A frustrated Devil finally leaves, returning to Hell and taking Weez and all of his other minions with him. The two mice embrace one another as the film ends. The final frame repeats the story's moral: "A song from the heart beats the Devil every time."

==Cast==
- Annabel Kershaw as Jan Mouse
  - Valerie Carter, credited as "Lauren Runn", provides Jan's singing voice.
- Jim Henshaw as Daniel Mouse
  - John Sebastian provides Daniel's singing voice and voices a rock emcee.
- Chris Wiggins as B.L. Zebub
- Martin Lavut as Weez Weezel, a nightclub owner, and a pawnbroker
- Dianne Lawrence as an interviewer

==Songs==
- Look Where the Music Can Take You performed by John Sebastian & Valerie Carter (credited as Laurel Runn)
- I've Got a Song to Sing performed by Valerie Carter (credited as Laurel Runn)
- Roxy Marathon Concert Medley performed by Valerie Carter (credited as Laurel Runn)
- Can You Help Me Find My Song? performed by Valerie Carter (credited as Laurel Runn)
- Look Where the Music Can Take You performed by John Sebastian & Valerie Carter (credited as Laurel Runn)
- Look Where the Music Can Take You (Finale) performed by John Sebastian & Valerie Carter (credited as Laurel Runn)

==Merchandising==

===Nelvana story album===
A tie-in story LP record was released by Nelvana Records in 1978.' Narrated by John Sebastian, the album features dialog lifted straight from the film's soundtrack as well as songs performed by Sebastian, Valerie Carter (credited as Laurel Runn) and the Reggie Knighton Band. As in the film, the dialogue is interspersed with several of the songs.

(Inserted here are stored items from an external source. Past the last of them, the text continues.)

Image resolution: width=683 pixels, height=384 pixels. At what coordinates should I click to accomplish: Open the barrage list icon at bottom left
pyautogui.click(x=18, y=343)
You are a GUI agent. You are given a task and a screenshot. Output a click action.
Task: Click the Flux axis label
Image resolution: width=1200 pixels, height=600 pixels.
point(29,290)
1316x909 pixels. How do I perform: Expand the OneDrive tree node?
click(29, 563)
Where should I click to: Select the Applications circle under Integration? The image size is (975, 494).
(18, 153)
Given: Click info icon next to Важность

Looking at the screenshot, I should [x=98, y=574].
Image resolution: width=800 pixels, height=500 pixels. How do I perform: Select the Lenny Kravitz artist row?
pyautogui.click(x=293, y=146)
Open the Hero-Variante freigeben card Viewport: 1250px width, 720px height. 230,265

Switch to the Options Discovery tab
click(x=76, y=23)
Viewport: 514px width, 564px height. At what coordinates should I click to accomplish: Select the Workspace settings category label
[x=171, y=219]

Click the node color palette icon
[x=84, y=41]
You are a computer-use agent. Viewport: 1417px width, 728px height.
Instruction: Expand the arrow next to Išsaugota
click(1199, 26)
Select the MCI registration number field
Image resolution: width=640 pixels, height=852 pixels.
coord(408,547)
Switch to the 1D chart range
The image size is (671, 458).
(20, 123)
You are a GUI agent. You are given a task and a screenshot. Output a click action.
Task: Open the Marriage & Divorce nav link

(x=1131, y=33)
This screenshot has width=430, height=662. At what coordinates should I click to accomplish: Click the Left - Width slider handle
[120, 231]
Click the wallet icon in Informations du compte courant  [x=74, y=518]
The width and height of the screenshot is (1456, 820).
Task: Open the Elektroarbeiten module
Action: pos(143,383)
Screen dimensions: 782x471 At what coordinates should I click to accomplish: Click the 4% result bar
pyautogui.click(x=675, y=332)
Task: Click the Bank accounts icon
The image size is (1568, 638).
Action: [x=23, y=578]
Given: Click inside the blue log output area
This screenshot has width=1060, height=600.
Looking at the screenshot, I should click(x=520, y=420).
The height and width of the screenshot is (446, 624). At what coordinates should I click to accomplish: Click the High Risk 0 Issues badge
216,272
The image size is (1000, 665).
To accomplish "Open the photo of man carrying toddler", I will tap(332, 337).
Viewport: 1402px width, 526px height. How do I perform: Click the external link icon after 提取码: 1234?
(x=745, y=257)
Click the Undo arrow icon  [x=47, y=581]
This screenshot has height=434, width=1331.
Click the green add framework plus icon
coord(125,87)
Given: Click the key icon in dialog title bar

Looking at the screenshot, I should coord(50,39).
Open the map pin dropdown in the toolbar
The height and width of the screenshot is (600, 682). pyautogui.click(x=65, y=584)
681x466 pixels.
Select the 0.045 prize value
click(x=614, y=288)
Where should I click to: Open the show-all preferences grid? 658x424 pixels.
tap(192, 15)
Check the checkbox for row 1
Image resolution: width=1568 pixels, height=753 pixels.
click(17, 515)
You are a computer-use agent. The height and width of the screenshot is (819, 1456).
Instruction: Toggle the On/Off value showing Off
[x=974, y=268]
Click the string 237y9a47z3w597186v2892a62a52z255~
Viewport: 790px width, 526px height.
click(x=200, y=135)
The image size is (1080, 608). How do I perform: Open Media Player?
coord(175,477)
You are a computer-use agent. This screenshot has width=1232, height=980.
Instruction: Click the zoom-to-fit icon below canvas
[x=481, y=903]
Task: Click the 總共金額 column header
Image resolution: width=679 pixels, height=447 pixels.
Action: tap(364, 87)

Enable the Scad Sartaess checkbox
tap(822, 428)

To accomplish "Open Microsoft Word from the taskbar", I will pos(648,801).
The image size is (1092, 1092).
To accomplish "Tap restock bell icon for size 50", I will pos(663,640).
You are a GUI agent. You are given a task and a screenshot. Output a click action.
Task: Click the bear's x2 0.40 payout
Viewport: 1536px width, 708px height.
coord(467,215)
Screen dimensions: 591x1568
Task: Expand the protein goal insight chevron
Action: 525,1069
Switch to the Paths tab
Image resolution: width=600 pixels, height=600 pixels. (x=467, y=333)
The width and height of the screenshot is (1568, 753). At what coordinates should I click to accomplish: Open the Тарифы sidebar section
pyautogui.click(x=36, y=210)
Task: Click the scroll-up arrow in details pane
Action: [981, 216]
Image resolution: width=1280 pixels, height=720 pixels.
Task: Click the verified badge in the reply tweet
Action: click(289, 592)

===Full-colour storybook===
First published by Avon/Camelot in 1979, the storybook was written by screenwriter Ken Sobol and features music and lyrics for three John Sebastian penned songs (I've Got a Song, Can You Help Me Find My Song? and Look Where the Music Can Take You). Simplified for younger readers, many of the visual gags and a few scenes were omitted from the book.

==Home video==
The Devil and Daniel Mouse was simultaneously issued as a stand-alone title on Betamax and VHS as well as featured on several compilations of Nelvana's TV specials.

===Nelvanamation (Volume 1)===
The first and more widely available compilation to feature the film was Nelvanamation (Volume 1). Also featured on this video are Romie-0 and Julie-8, Intergalactic Thanksgiving and A Cosmic Christmas.

===The Devil and Daniel Mouse and Tales of Fantasy and Science Fiction===
Headlining a collection similar to Nelvanamation, this CED Videodisc also includes Romie-0 and Julie-8, Easter Fever, Intergalactic Thanksgiving and A Cosmic Christmas.

===Rock & Rule===
The Devil and Daniel Mouse became the inspiration for Nelvana's first feature film, Rock & Rule. The film and How We Made the Devil and Daniel Mouse, a vintage "making of" documentary, were both included on the two-DVD and Blu-ray versions of that film in a slightly edited form of 22 minutes from its original 25-minute running time.

==In popular culture==
Dialogue from this film was used by the rock band Bauhaus in the song "Party of the First Part", found on some versions of The Sky's Gone Out and 1989's Swing the Heartache: The BBC Sessions. A dialogue sample from the film was also used by Black Dresses at the end of their song "Maybe This World Is Another Planet's Hell?", from the album Peaceful as Hell.